▶ _DESCRIPTION OF THE TASK_: Please pull out every row below that contains the string "Viewport", treating uppercase and lowercase as different.

[Records for locating described items]
-- start --

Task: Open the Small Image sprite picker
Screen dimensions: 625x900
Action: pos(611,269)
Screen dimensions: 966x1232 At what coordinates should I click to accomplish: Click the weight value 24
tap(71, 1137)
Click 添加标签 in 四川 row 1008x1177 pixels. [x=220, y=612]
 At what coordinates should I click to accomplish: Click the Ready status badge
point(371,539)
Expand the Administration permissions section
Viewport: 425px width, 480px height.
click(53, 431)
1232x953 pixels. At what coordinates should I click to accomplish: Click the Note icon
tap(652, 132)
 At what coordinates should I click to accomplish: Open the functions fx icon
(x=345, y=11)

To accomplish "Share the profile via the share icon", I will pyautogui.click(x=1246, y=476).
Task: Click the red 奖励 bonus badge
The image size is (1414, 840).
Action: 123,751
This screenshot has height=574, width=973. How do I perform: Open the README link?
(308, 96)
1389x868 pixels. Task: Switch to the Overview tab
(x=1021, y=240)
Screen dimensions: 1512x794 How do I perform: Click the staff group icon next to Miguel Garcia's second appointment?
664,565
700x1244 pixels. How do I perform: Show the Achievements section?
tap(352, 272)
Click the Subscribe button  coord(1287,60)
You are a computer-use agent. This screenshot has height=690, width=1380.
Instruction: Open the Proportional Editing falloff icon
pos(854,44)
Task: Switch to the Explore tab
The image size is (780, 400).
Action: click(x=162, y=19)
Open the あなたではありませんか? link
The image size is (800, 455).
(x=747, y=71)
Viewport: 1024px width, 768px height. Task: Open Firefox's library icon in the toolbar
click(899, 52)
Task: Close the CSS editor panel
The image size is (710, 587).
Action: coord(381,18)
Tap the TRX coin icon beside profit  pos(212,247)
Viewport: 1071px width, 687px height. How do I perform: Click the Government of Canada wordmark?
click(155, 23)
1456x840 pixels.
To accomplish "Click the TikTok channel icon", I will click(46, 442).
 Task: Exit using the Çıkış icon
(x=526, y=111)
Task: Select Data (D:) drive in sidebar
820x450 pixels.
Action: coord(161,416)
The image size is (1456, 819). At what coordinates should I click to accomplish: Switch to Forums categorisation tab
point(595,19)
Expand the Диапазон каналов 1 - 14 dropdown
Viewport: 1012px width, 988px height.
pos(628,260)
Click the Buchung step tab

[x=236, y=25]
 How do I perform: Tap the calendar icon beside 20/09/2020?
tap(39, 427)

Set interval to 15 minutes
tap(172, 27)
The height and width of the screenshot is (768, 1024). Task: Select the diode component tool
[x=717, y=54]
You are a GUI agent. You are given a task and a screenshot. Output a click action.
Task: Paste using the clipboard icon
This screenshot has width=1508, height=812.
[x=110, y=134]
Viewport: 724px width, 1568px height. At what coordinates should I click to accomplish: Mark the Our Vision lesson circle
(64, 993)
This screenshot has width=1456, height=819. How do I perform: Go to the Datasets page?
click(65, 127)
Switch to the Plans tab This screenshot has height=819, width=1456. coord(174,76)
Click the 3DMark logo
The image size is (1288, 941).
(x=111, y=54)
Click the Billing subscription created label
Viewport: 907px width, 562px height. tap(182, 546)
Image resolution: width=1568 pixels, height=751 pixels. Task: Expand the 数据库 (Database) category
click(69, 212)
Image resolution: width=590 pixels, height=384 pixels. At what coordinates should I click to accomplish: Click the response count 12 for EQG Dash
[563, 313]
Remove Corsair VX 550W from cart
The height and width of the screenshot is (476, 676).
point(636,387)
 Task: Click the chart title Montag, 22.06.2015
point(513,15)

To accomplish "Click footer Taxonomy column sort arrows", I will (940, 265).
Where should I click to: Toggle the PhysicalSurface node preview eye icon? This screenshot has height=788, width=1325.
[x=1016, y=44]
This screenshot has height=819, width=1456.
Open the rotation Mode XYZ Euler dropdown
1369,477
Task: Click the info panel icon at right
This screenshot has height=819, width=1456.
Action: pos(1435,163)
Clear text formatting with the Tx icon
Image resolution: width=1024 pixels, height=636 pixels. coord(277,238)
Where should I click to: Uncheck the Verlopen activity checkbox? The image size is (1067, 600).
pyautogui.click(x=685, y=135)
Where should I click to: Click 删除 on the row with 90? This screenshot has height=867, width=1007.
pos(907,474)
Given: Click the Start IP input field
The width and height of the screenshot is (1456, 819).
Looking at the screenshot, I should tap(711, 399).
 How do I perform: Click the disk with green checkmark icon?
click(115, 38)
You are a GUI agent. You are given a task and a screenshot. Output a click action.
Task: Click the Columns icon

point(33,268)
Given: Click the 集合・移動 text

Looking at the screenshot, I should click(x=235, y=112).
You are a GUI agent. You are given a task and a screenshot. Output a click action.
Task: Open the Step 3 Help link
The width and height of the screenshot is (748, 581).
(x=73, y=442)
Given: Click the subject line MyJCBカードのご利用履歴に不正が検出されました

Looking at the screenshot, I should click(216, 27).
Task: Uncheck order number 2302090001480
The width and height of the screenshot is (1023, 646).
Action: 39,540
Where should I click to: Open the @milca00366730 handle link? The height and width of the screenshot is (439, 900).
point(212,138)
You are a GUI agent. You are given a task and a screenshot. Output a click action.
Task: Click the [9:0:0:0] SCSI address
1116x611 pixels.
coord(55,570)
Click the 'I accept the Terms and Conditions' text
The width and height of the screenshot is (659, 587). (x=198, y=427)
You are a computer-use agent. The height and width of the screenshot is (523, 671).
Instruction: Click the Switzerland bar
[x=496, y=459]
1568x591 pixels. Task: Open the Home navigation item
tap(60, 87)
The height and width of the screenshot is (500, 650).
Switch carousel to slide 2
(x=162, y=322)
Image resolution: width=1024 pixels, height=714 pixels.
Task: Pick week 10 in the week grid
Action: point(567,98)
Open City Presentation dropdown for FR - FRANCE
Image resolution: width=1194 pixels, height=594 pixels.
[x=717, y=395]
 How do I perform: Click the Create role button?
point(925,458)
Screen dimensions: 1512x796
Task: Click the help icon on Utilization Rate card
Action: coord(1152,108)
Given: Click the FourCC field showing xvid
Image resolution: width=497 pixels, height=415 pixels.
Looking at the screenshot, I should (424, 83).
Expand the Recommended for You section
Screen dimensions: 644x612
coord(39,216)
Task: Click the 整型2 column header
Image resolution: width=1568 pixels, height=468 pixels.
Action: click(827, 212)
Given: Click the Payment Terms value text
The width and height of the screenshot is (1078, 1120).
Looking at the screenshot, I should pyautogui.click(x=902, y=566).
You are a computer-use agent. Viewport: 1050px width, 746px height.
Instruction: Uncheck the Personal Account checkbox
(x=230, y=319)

-- end --

▶ _ANSWER TO THIS TASK_:
Viewport: 425px width, 480px height.
Viewport: 1024px width, 768px height. Task: Open Firefox's library icon in the toolbar
Viewport: 1071px width, 687px height. How do I perform: Click the Government of Canada wordmark?
Viewport: 1012px width, 988px height.
Viewport: 724px width, 1568px height. At what coordinates should I click to accomplish: Mark the Our Vision lesson circle
Viewport: 907px width, 562px height. tap(182, 546)
You are a computer-use agent. Viewport: 1050px width, 746px height.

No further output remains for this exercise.